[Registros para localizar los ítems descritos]
____

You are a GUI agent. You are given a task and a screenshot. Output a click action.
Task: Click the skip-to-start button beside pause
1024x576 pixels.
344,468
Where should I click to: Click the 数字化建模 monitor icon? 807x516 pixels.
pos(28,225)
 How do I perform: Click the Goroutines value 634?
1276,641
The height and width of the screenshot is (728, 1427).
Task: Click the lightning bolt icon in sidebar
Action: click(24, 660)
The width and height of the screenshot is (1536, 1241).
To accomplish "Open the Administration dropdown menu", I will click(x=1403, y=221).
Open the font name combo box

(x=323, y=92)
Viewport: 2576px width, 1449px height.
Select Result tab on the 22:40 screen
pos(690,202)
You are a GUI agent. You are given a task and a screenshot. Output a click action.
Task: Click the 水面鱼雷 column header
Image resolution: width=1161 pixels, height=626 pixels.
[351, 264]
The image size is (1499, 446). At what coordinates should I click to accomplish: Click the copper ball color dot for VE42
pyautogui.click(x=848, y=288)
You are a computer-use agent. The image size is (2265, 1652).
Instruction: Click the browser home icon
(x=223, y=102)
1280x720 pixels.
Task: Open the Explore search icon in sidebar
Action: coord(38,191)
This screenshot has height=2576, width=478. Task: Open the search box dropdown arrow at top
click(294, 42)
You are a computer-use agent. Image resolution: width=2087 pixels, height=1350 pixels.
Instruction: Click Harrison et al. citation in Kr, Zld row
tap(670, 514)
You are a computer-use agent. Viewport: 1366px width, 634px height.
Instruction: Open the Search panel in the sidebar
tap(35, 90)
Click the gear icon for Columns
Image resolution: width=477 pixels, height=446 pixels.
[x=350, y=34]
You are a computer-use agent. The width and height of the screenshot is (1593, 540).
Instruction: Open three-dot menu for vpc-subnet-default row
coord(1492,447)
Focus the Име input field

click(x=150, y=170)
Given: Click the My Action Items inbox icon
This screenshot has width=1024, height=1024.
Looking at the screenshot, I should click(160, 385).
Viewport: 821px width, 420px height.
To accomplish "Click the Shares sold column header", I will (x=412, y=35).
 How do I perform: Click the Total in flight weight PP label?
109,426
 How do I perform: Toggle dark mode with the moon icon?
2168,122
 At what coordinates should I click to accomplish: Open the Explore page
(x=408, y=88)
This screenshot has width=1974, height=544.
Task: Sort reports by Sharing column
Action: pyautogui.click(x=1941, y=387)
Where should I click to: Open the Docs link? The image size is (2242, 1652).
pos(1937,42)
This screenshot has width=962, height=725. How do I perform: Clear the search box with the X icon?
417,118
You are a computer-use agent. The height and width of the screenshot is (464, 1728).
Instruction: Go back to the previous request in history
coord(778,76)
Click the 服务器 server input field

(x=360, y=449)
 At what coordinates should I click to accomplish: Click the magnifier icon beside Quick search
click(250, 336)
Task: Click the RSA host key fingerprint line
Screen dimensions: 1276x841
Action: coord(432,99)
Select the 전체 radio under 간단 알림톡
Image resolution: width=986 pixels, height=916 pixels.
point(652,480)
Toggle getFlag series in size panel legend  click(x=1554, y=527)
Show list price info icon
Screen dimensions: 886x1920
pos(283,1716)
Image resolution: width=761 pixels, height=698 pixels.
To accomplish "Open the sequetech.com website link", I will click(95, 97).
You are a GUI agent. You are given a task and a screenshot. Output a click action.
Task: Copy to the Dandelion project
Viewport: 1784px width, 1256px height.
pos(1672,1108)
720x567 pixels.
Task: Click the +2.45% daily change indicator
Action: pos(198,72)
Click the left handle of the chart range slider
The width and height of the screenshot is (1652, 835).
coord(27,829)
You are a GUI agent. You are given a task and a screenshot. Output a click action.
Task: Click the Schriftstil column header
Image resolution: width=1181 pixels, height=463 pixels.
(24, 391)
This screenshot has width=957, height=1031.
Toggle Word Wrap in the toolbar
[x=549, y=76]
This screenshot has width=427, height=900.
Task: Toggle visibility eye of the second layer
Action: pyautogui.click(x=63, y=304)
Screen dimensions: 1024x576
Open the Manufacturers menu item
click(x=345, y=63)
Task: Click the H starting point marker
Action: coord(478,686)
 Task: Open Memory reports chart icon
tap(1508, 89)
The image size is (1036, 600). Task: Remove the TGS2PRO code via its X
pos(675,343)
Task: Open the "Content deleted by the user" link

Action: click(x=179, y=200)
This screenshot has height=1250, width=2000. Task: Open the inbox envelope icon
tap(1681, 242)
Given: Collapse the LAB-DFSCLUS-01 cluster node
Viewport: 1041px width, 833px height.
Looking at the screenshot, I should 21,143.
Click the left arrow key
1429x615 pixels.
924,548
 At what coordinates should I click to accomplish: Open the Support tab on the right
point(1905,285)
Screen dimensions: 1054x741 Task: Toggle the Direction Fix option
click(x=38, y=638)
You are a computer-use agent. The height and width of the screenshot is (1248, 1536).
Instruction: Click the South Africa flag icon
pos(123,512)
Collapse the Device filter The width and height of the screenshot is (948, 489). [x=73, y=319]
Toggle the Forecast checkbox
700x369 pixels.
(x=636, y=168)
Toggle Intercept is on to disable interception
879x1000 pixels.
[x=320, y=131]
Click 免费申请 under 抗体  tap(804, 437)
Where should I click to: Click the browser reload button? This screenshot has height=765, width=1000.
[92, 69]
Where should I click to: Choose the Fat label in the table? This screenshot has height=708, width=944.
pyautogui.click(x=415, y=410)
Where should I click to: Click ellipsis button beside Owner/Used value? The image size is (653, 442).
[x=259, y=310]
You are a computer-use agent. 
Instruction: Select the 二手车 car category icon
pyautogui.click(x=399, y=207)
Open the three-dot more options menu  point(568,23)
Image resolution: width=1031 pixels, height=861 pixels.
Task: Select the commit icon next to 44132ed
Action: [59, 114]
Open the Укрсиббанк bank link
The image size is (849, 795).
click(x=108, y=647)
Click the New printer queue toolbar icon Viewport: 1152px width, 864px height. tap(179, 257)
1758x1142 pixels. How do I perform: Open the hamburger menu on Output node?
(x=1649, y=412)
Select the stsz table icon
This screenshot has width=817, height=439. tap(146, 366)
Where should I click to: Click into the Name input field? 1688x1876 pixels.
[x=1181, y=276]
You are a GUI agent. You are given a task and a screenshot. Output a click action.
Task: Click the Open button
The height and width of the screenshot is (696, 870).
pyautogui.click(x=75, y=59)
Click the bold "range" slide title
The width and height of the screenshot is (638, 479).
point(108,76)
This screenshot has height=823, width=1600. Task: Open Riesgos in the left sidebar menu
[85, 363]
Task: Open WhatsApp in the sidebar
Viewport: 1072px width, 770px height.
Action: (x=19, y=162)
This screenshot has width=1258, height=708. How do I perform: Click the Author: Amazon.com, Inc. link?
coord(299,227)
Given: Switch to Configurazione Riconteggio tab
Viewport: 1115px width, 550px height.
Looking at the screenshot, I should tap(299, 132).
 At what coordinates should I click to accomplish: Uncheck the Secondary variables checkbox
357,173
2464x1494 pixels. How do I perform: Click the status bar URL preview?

____

• **Instrucciones**: Copia de nuevo las líneas que empiezan en la que contiene "This screenshot has height=1250, width=2000." y terminan en la que contiene "point(1905,285)", ambas incluidas. Reemplaza "Support" por "Help" y deja todo lo demás igual.

• **Resultado**:
This screenshot has height=1250, width=2000. Task: Open the inbox envelope icon
tap(1681, 242)
Given: Collapse the LAB-DFSCLUS-01 cluster node
Viewport: 1041px width, 833px height.
Looking at the screenshot, I should 21,143.
Click the left arrow key
1429x615 pixels.
924,548
 At what coordinates should I click to accomplish: Open the Help tab on the right
point(1905,285)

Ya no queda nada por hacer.